Precisely! Our current conundrum is a snarky Ortho attending who is insinuating that our blood supplier and my blood bank gave the patient "contaminated blood" and he shouldn't have to be the person to notify the patient. Snarkiest of the snark, and its clear there is little understanding of the risks of transfusion. My medical director wants to involve our Patient Safety and Quality folks or Risk/Legal, since this is an FDA requirement, and I think we'll have to take that route, if for nothing more than educating the physicians.

We do not routinely transfuse neonates (have not done one here in 30 or so years). We would give the freshest O= we have; irradiated if we have one. We are 3 hrs from our blood supplier. Chances are the infant will be transfused before we could receive appropriate products.

If the unit if leukoreduced, as all red cell transfusions should be, there is no need for CMV negative in my view.
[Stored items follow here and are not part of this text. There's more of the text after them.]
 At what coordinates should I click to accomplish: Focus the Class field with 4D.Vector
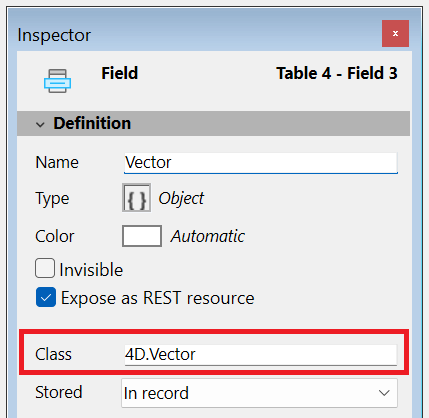261,355
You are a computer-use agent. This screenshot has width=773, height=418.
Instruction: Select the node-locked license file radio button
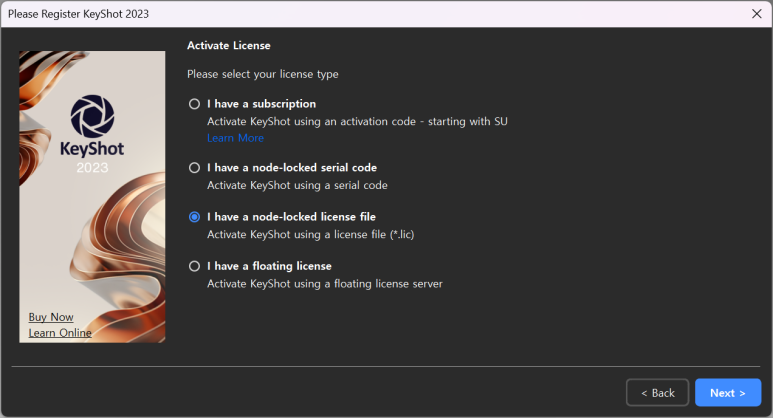pyautogui.click(x=194, y=217)
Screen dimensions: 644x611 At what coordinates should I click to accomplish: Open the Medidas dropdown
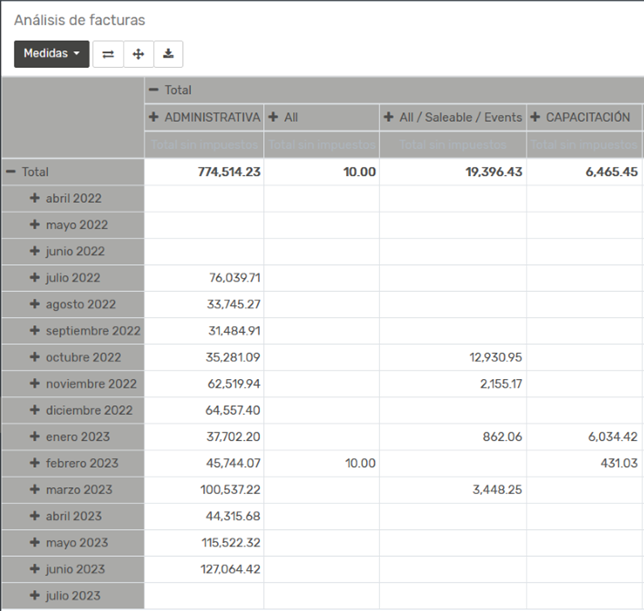click(x=51, y=54)
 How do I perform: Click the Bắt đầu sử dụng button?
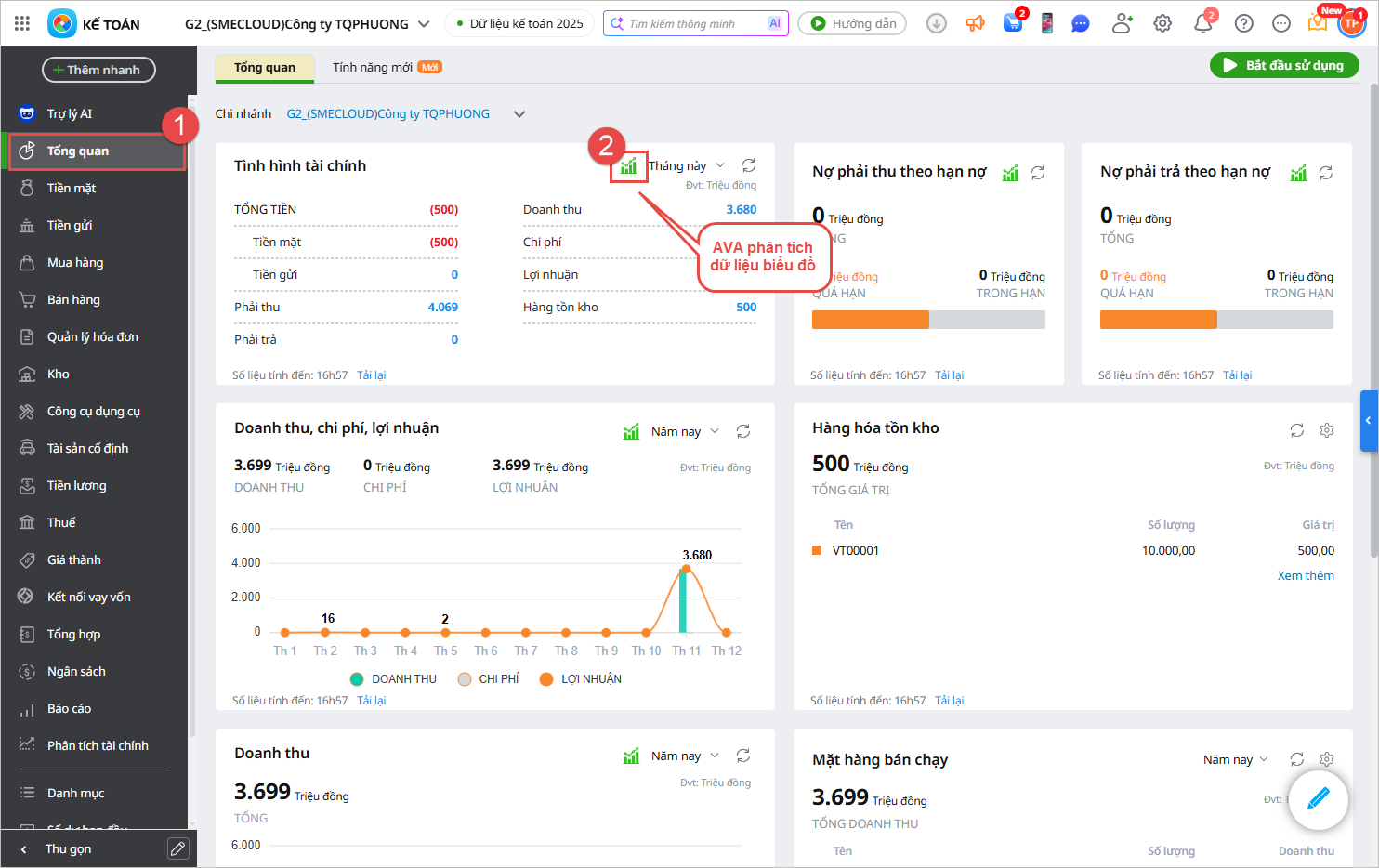(1283, 65)
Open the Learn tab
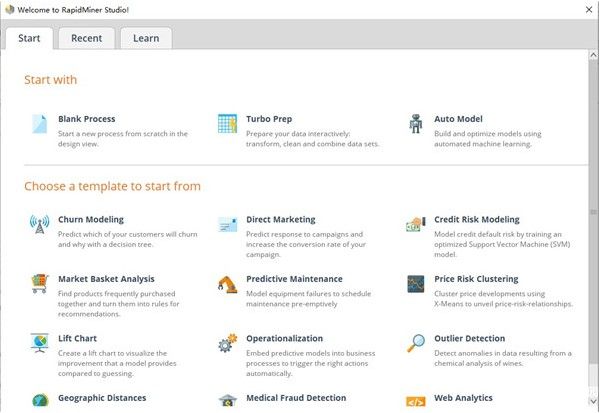This screenshot has width=599, height=413. tap(146, 38)
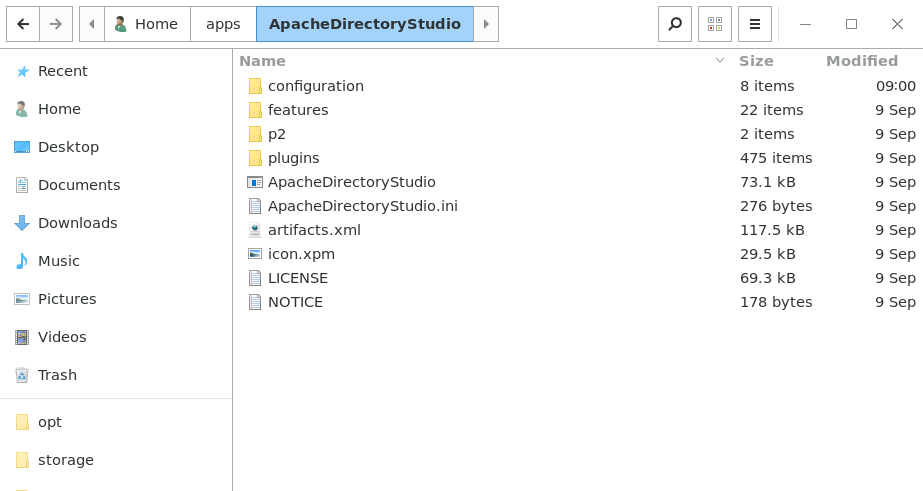Expand the path bar using the left triangle
This screenshot has width=923, height=491.
(x=92, y=24)
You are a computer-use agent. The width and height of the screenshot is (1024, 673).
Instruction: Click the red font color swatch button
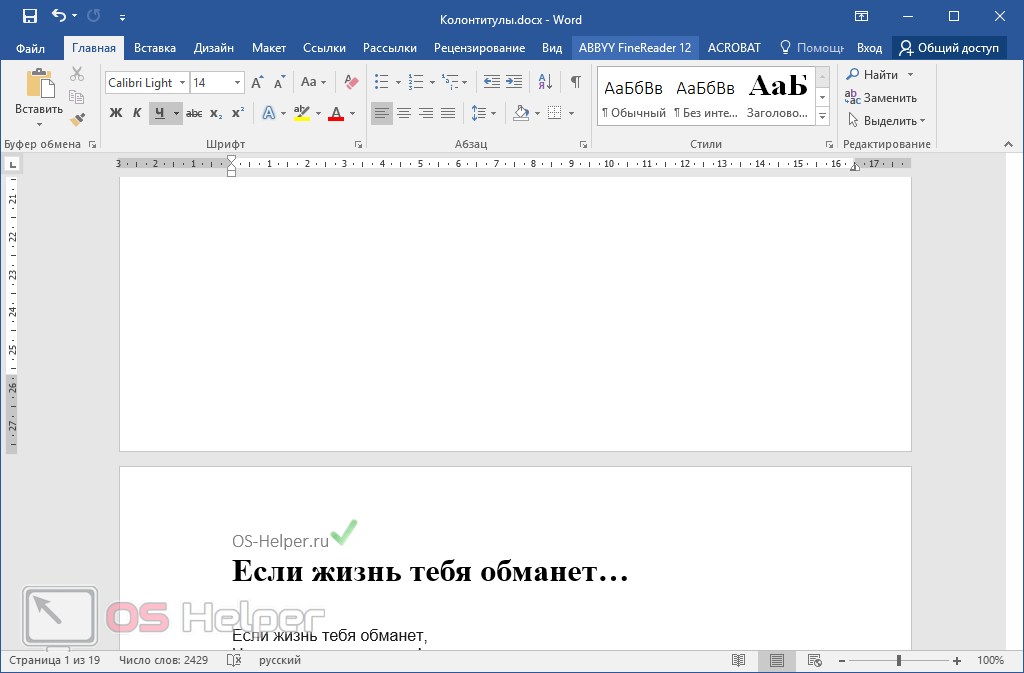pos(336,113)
There are several layers to this question. First, you will need a fresh O negative, CMV-, irradiated prbc available rather quickly. We are not small but we only transfuse neonates about 3-4 times/year yet we receive a fresh unit every Monday to use for emergency transfusions. If it is non emergent (say for iatrogenic anemia), then we order from our supplier a fresh unit with satellite bags sterile docked so we can continue to use that unit for future transfusions on that baby. The goal here is to limit donor exposure. You may not need to worry about that if you do not have a high level NICU. Are you aliquoting the unit into syringes? You will need a procedure and supplies for that. You need to meet with your Neonatologist and work out your logistics. Those are just a few things to think about. I assume you already have policies and procedures in place for this.